I was able to identify this positive one. No matter what, I never forget the magic phrases that every preschooler knows by heart and too many adults have forgotten: “Excuse me,” and “Thank you.” I also flash a withering smile that says, “Please. I am so friggin’ lost that if you don’t walk me to the train station I may perish here in the piazza.”

As for negative travel habits, I routinely get suckered into paying too much for a hotel “experience.” I only need one thing in a hotel room – it must be clean. That’s it. I don’t spa, or exercise and generally never eat in 5-star hotel restaurants. So why do I constantly find myself in a $250 room when an $85 one would be just fine? For example, last winter I paid $275 to stay at The Peabody Hotel in Memphis.
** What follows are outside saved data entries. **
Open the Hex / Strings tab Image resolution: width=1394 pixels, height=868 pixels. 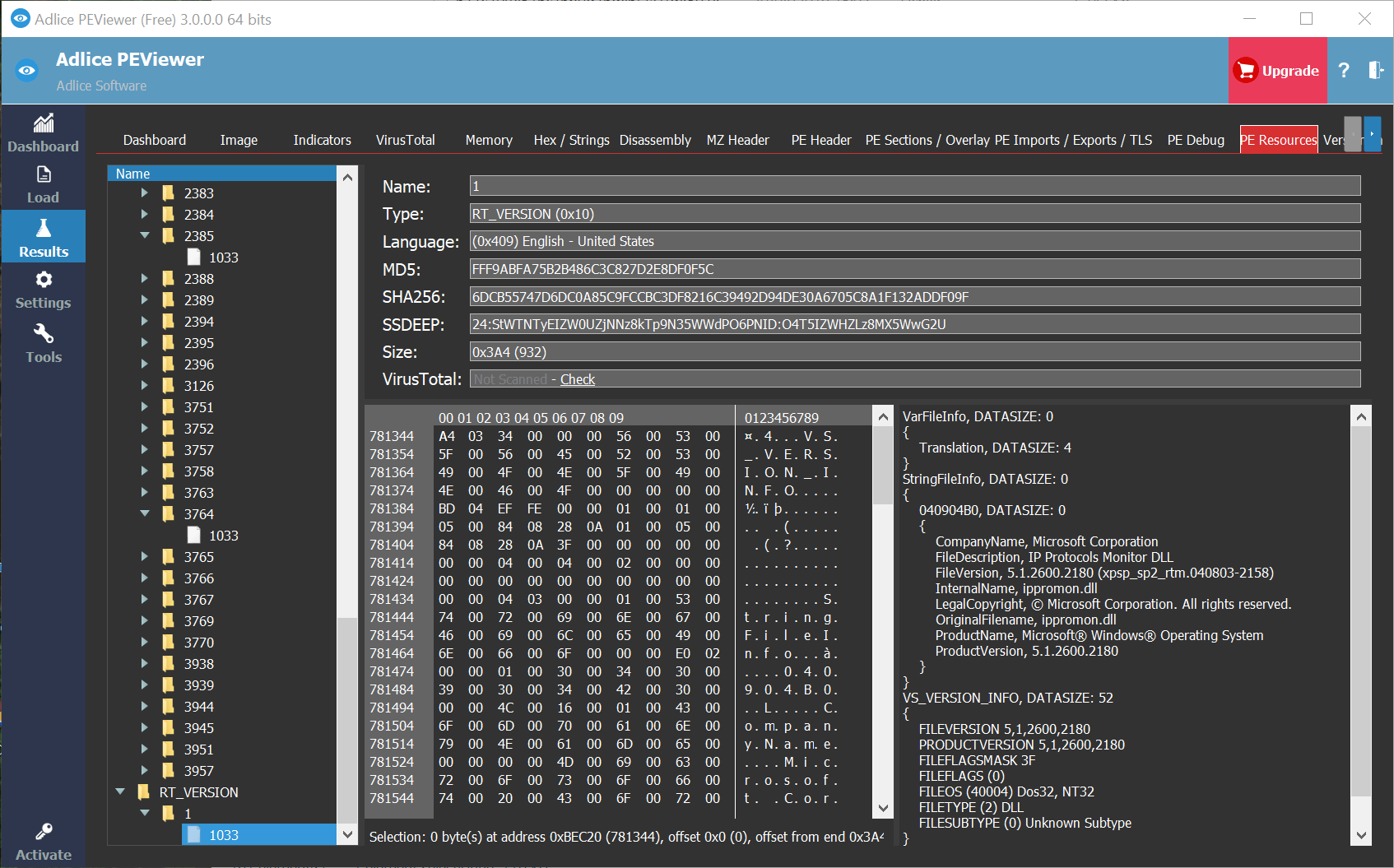tap(571, 140)

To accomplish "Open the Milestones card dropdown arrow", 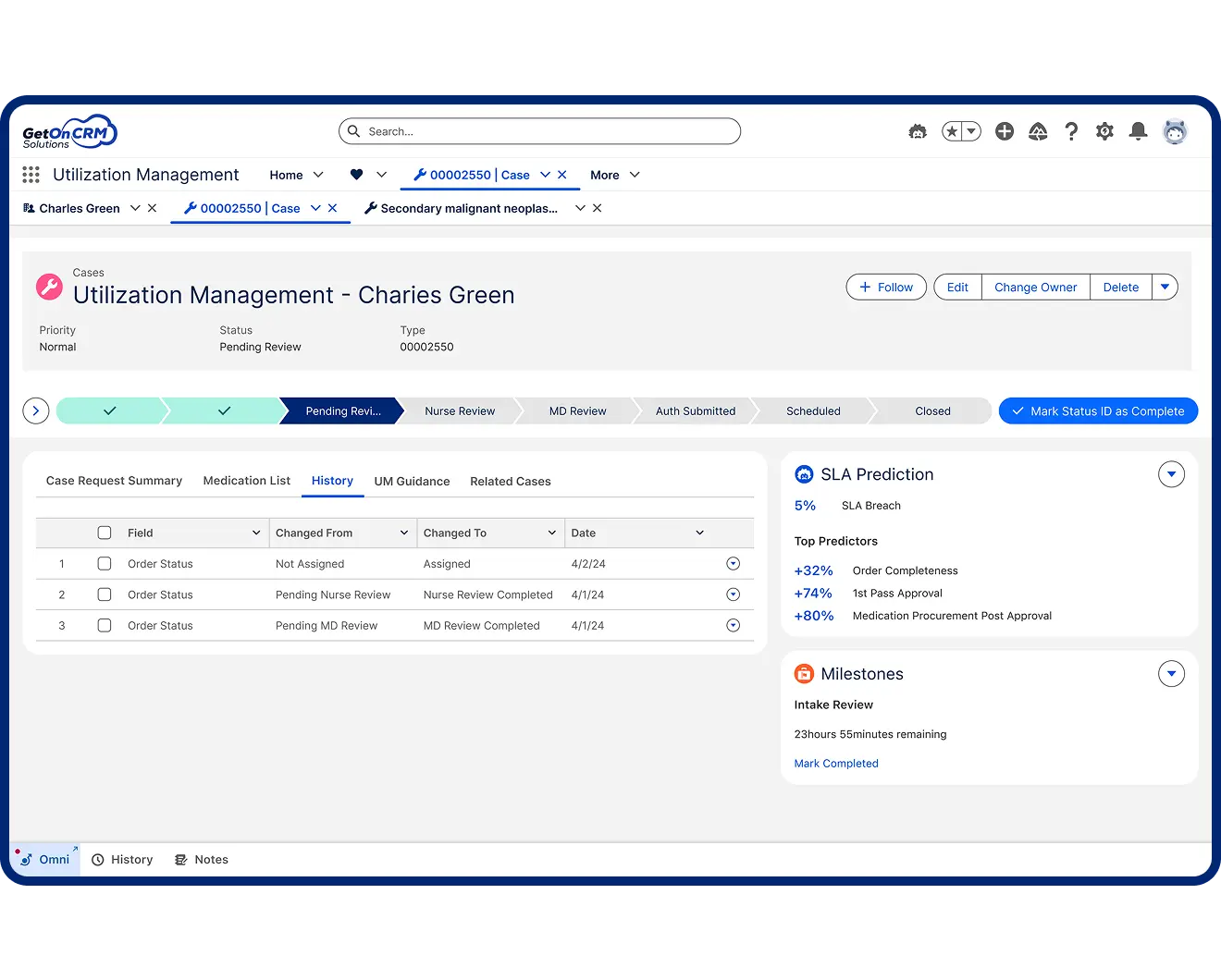I will click(x=1171, y=675).
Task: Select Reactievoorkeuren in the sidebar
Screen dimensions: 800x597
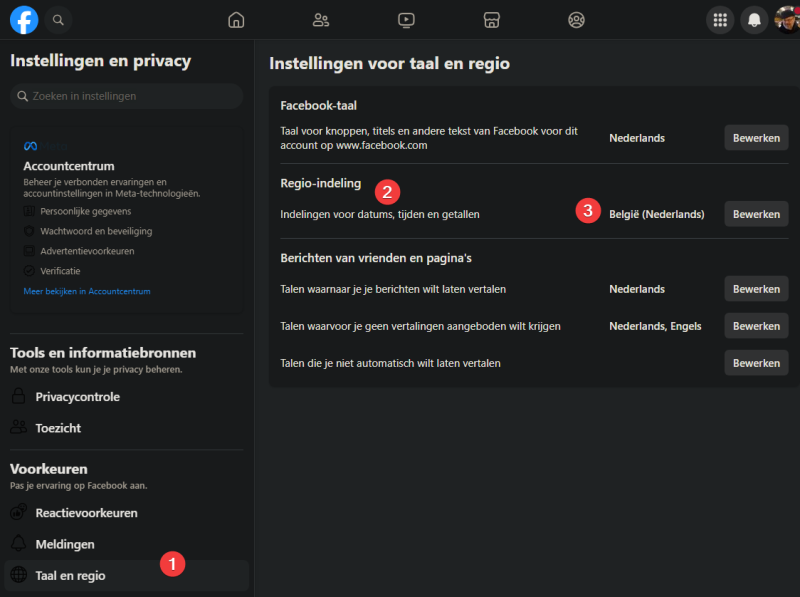Action: pos(86,513)
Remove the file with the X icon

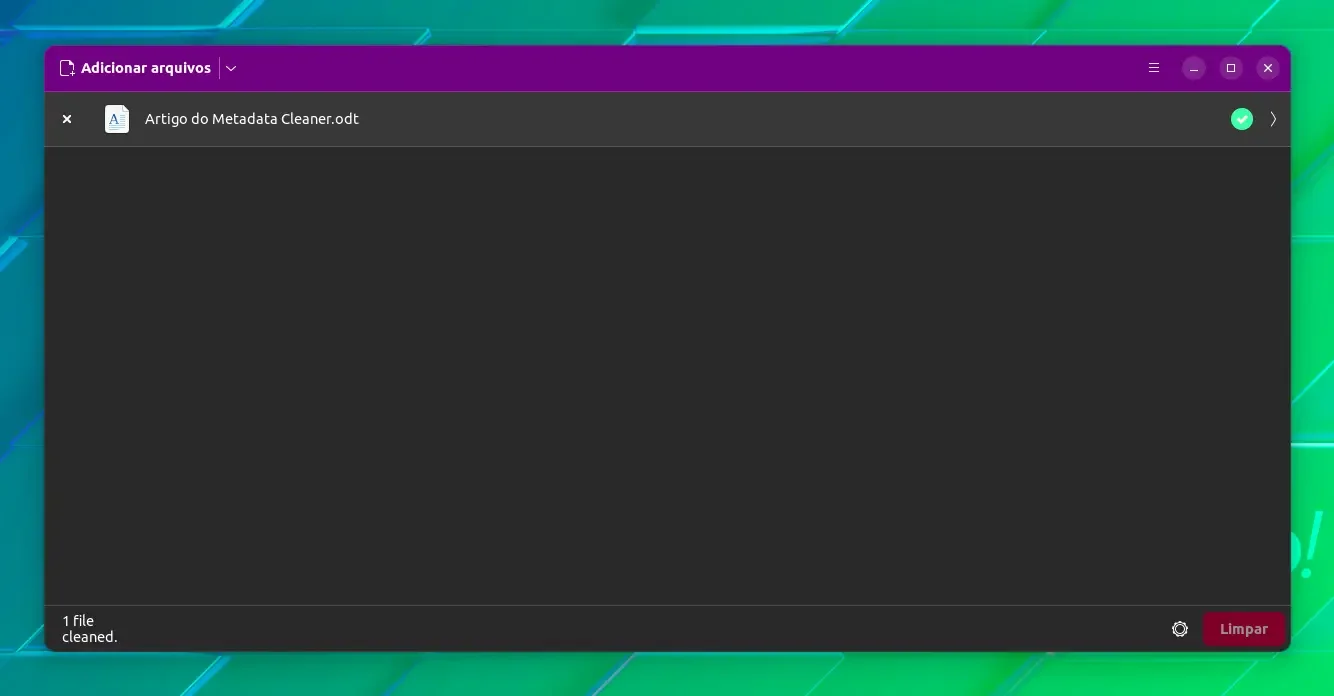67,119
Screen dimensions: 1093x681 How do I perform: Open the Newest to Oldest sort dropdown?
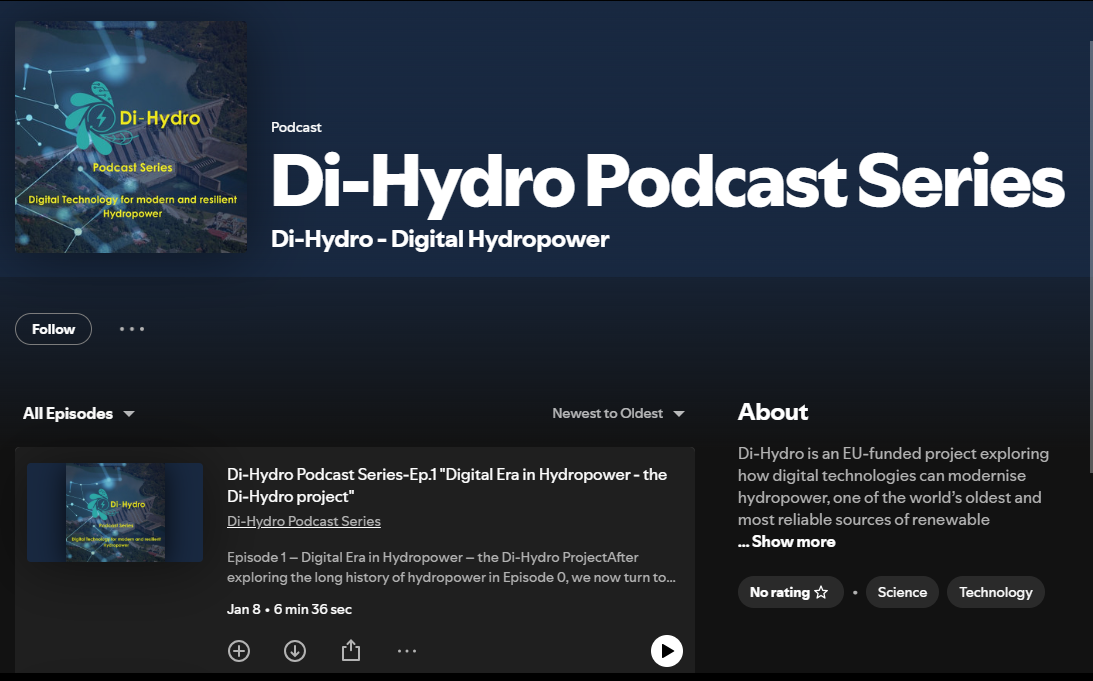(618, 414)
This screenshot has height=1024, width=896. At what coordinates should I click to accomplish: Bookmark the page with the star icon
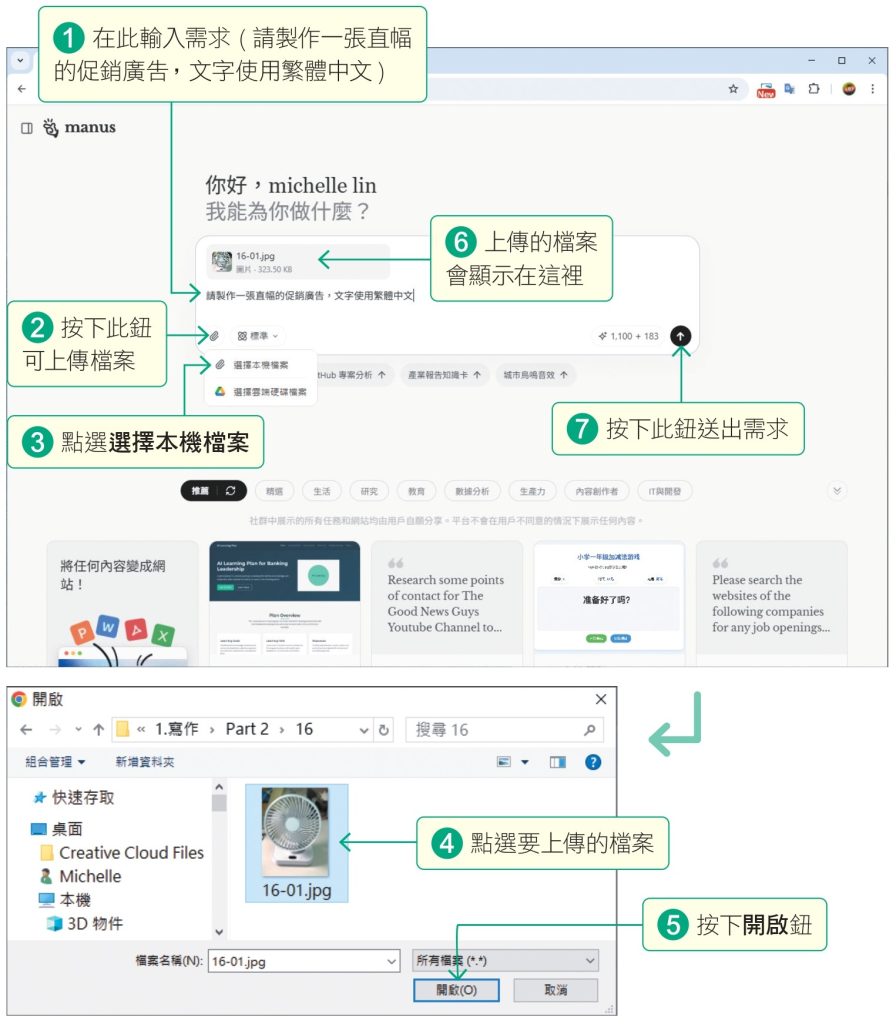(x=733, y=88)
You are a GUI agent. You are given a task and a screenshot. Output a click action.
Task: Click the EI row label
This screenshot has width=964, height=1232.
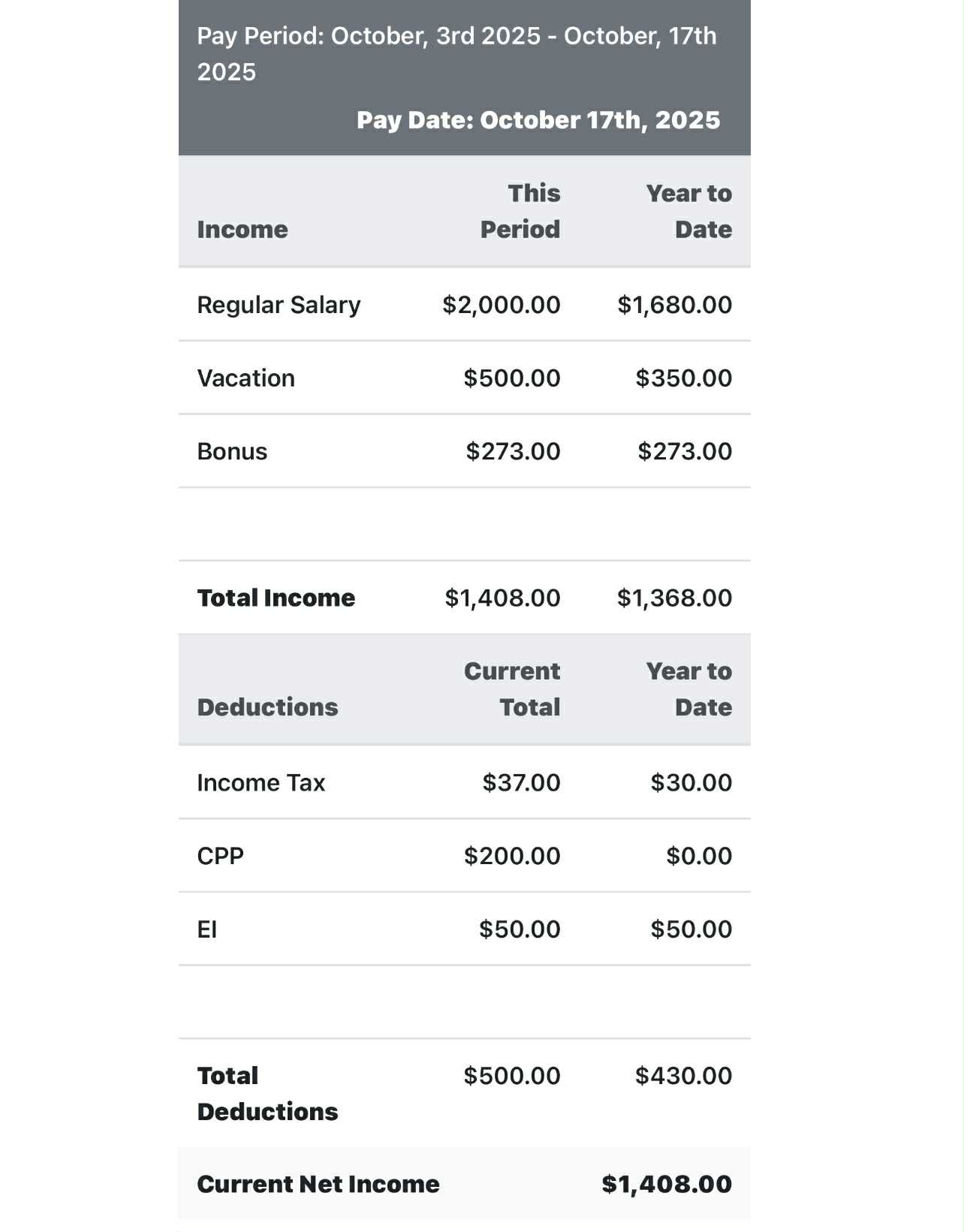pyautogui.click(x=206, y=929)
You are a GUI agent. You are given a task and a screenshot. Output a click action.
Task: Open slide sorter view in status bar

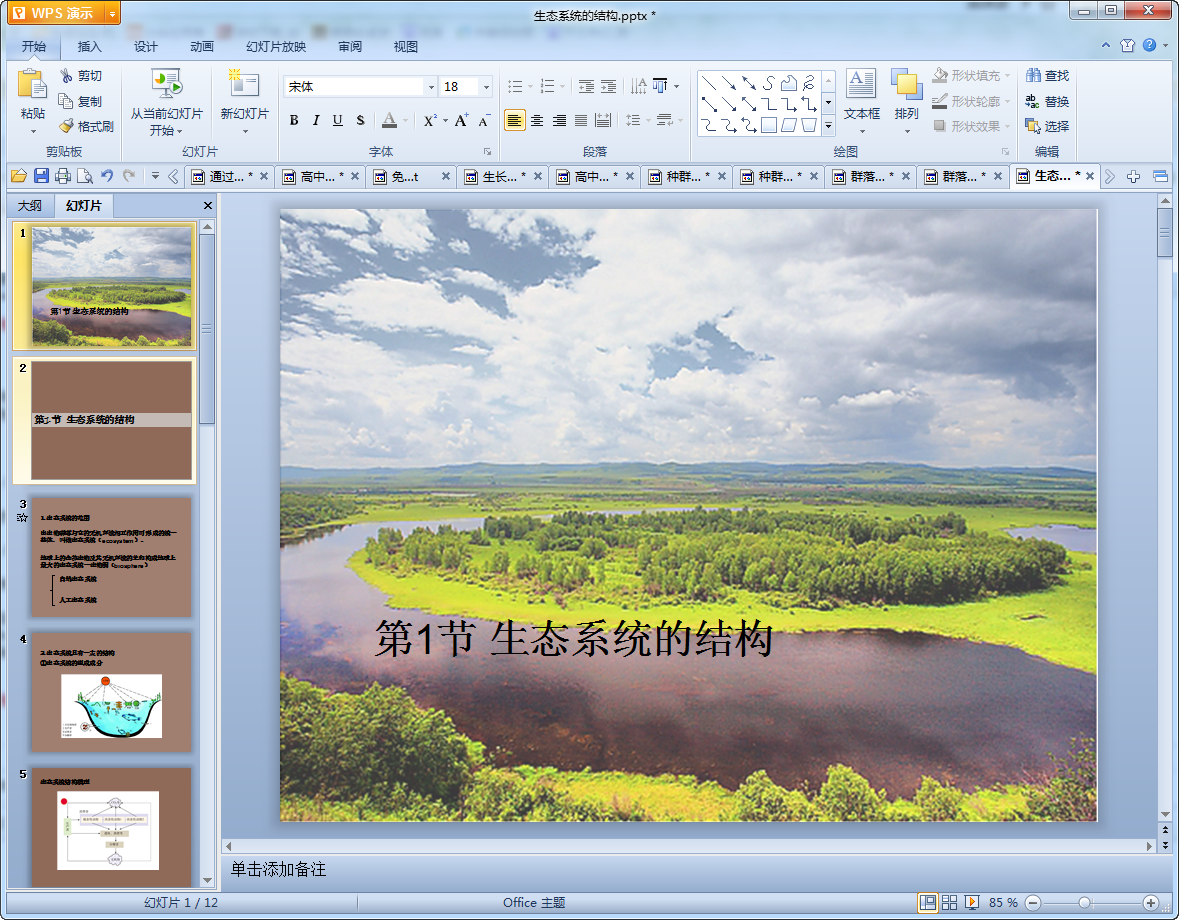pos(950,902)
I wanted a front row seat for the hotel’s famous duck walk. (See the video below – the ducks literally EXPLODE out of the elevator.) But I could have stayed at the downtown Econo Lodge or Hampton Inn and simply sat in the lobby because the duck walk’s a public attraction, a fact I somehow missed in my research.

[youtube https://www.youtube.com/watch?v=T97pv97V7Kc&w=420&h=315]

After reading the book perhaps I’ll gain some insight into my travel behaviors and attempt to eliminate this negative habit.

What are your travel habits?

Ceiling of The Peabody Hotel
The ceiling of the lobby in The Peabody Hotel. Lovely to look at but not worth $275 a night.